Although GER has not received as much attention as Fusarium ear rot (FER)—another maize ear rot caused by Fusarium verticilloides—some research has been conducted regarding the inheritance of GER resistance. These results indicate that resistance to GER is inherited in a quantitative manner and is significantly affected by environmental conditions (Ali et al. 2005; Butrón et al. 2015). Additive and dominant effects were found to play an important role in the inheritance of GER resistance (Chungu et al. 1996; Martin et al. 2012). There have been few reports on mapping and exploring GER resistance loci. In 1996, 150 doubled haploid lines from a cross between the high GER-resistance inbred line UH006 and the moderate GER-resistant inbred line UH007 were used to conduct QTL mapping in four environments under artificial inoculation with Fusarium graminearum. Colocalization of QTLs was observed in bins 1.11 and 2.04 (Martin et al. 2011). A recombinant inbred population derived from the cross of a GER-resistant line, CO387, and a GER-susceptible line, CG62, was used for QTL mapping to GER resistance based on silk inoculation and kernel inoculation. Eleven QTLs were detected for silk inoculation, and eighteen for kernel inoculation. However, only two QTLs were detected in more than one test following silk inoculation, and only one was detected following kernel inoculation (Ali et al. 2005). On the basis of the QTLs for GER resistance reported in previous studies, six QTLs were investigated. However, the validation rates were low, indicating that GER resistance is controlled by many low-effect QTLs (Brauner et al. 2017). Previous research has supported this contention and found that the number of resistance QTLs stably inherited in different genetic backgrounds is limited (Ali et al. 2005; Brauner et al. 2017). Researchers have also tried to identify candidate resistance genes through transcriptome profiling of two inbred maize lines with distinct responses to GER. Several differentially expressed genes were detected; these were involved in processes such as membrane transport, hormone regulation, cell wall modification, cell detoxification, and biosynthesis of pathogenesis-related proteins and phytoalexins. These serve as candidates for genes contributing to resistance (Goswami and Kistler 2004).

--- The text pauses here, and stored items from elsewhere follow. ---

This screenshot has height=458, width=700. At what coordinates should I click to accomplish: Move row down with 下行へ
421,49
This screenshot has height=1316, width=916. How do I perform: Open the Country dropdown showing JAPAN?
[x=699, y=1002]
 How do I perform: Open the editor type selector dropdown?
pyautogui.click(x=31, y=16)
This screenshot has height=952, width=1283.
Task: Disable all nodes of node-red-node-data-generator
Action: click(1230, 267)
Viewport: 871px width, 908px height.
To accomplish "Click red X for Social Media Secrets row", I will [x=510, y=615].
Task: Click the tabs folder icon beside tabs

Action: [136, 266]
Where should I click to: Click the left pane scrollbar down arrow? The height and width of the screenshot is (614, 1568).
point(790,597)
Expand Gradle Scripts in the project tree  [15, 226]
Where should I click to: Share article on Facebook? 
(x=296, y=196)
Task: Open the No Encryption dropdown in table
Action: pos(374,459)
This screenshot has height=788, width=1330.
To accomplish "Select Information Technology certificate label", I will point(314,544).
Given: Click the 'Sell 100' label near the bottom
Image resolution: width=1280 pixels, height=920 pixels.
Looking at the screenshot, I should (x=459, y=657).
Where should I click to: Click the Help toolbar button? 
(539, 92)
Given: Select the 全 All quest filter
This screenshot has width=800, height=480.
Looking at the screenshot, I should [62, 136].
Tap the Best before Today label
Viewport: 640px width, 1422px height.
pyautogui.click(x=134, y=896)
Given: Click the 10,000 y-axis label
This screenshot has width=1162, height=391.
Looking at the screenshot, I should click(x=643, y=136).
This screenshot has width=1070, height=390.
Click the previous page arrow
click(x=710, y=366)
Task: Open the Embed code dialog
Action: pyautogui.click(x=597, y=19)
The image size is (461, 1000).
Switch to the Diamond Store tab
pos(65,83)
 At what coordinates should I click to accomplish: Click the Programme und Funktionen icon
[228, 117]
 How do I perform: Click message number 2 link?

A small number of effective QTLs and candidate genes with minor effects have been identified, indicating that gene pyramiding of QTLs and genes from different sources could serve as an effective approach for improving resistance against GER. Thus, the identification of effective QTLs is needed, to provide resources for the molecular breeding of GER resistance. In this study, QTL mapping was performed using three F2 populations and their corresponding F2:3 families, from three GER-resistant inbred lines and a susceptible inbred line. The results from this study provide reference data for genetic improvement of resistance against GER in maize.

Materials and methods

Plant materials and field management

In 2016 we screened a range of inbred maize lines for GER resistance and identified three inbred lines that were resistant to GER. The three F2 populations were named F2-C, F2-D and F2-J, and their corresponding F2:3 families were developed for QTL mapping by crossing the three GER-resistant inbred lines Cheng351, Dan598, and JiV203 with the susceptible inbred line ZW18. Cheng351 is an inbred line from the Reid heterotic group in China. Dan598, derived from the inbred line Dan340, is a typical inbred line in the Lvdahonggu heterotic group. JiV203 is an inbred line from the Reid heterotic group, which was developed from a cross between Si278 and 98107. The inbred line ZW18 was derived from a Pioneer hybrid, 38P05, released in 2004 (registration No. Jishenyu2004025). The parental lines and F2:3 family lines were planted at two field trial locations in Gongzhuling (124.79°E, 43.52°N) and Songyuan (124.53°E, 44.79°N), in Jilin province, in May 2019. For each replication, each line was grown in single row five meters long, with 16 plants per line, spaced 0.60 m apart, producing a planting density of 67,000 plants/ha. Compound fertilizer (570 kg/ha) was used before sowing at both locations, and standard culture practices were followed throughout the growing season. All plants were open pollinated and artificially inoculated with a pathogen spore suspension.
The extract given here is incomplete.